Material to process Block Start

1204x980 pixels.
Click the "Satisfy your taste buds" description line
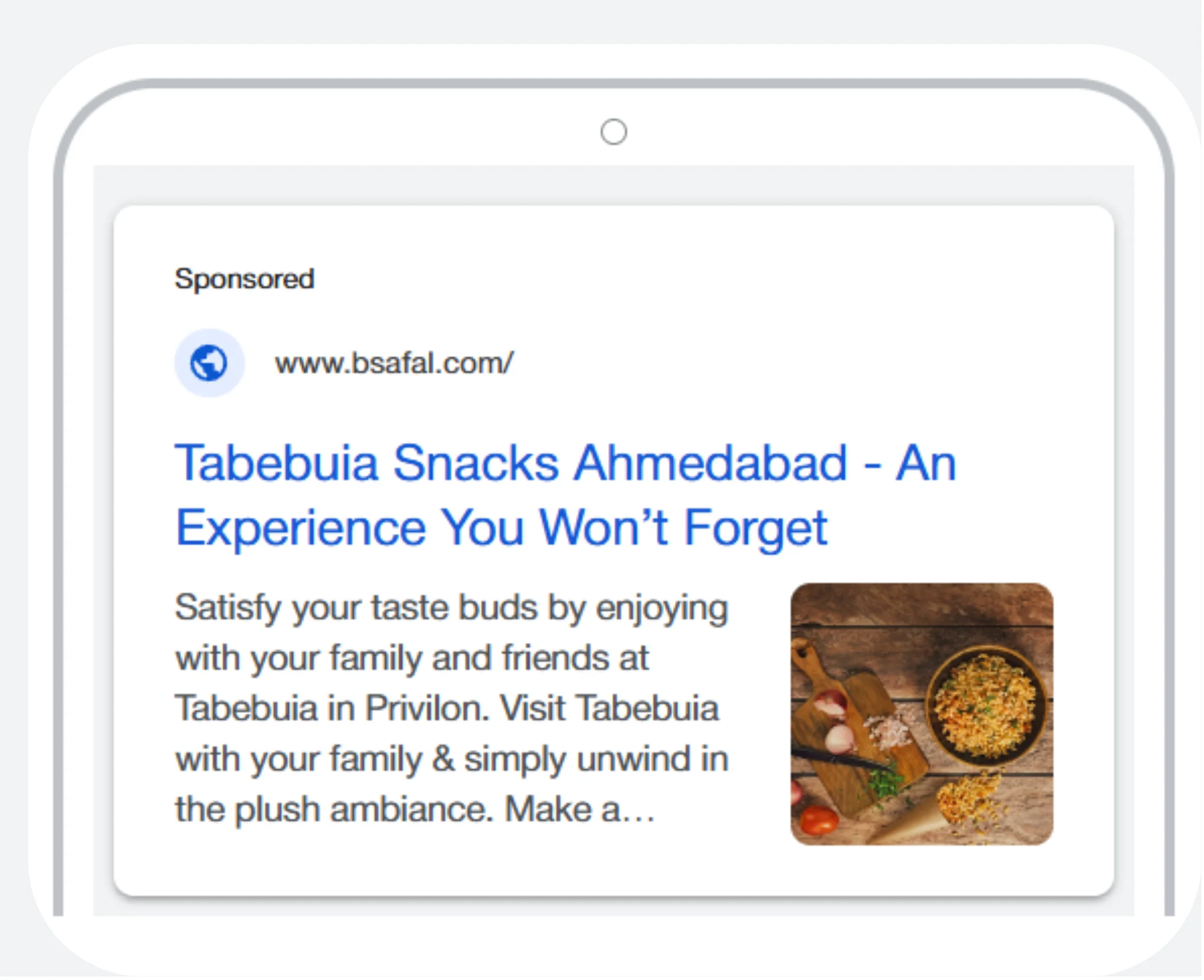coord(451,608)
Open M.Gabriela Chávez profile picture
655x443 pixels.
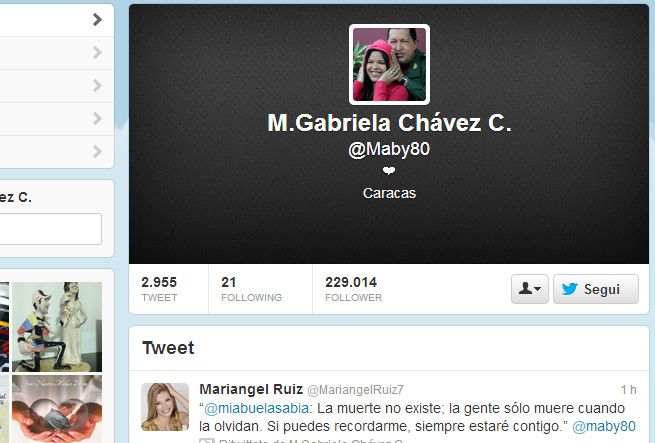(x=389, y=64)
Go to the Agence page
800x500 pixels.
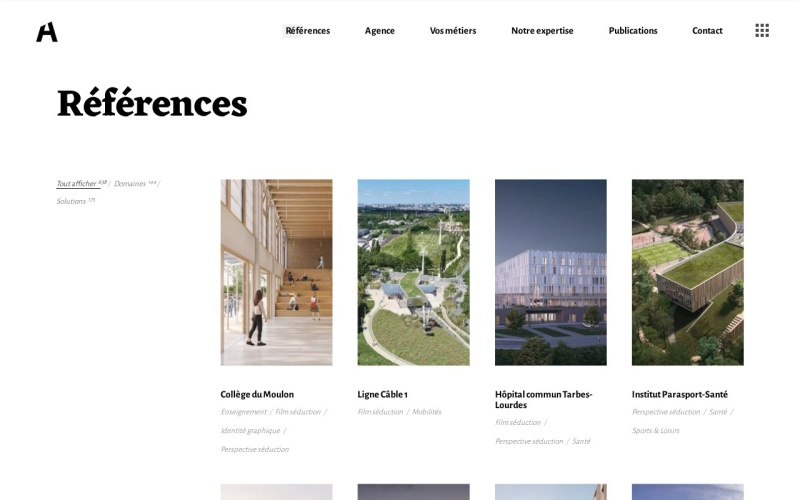pos(380,31)
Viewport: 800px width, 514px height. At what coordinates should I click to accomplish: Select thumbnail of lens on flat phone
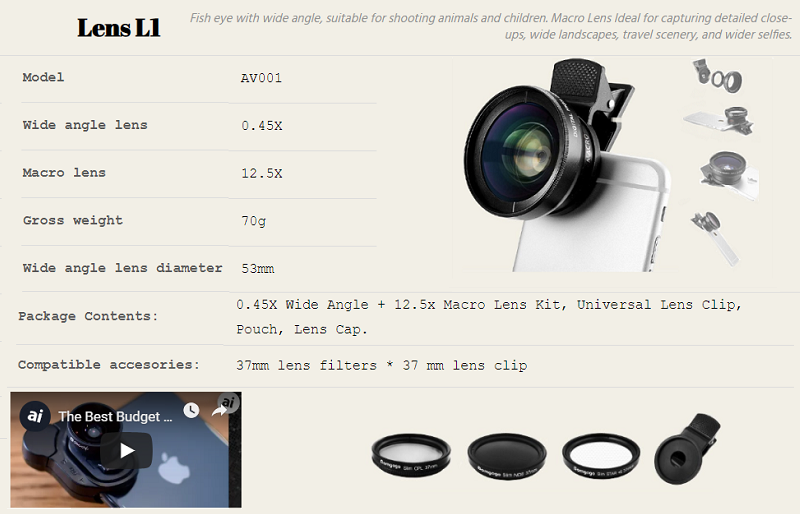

Material to process Block End

### [About this exercise]
Reproduce the data above word for word and omit the images.

### [Response area]
1204x980 pixels.
Click the "Satisfy your taste buds" description line
coord(451,608)
Open M.Gabriela Chávez profile picture
655x443 pixels.
(x=389, y=64)
Go to the Agence page
800x500 pixels.
pos(380,31)
Viewport: 800px width, 514px height. At what coordinates should I click to accomplish: Select thumbnail of lens on flat phone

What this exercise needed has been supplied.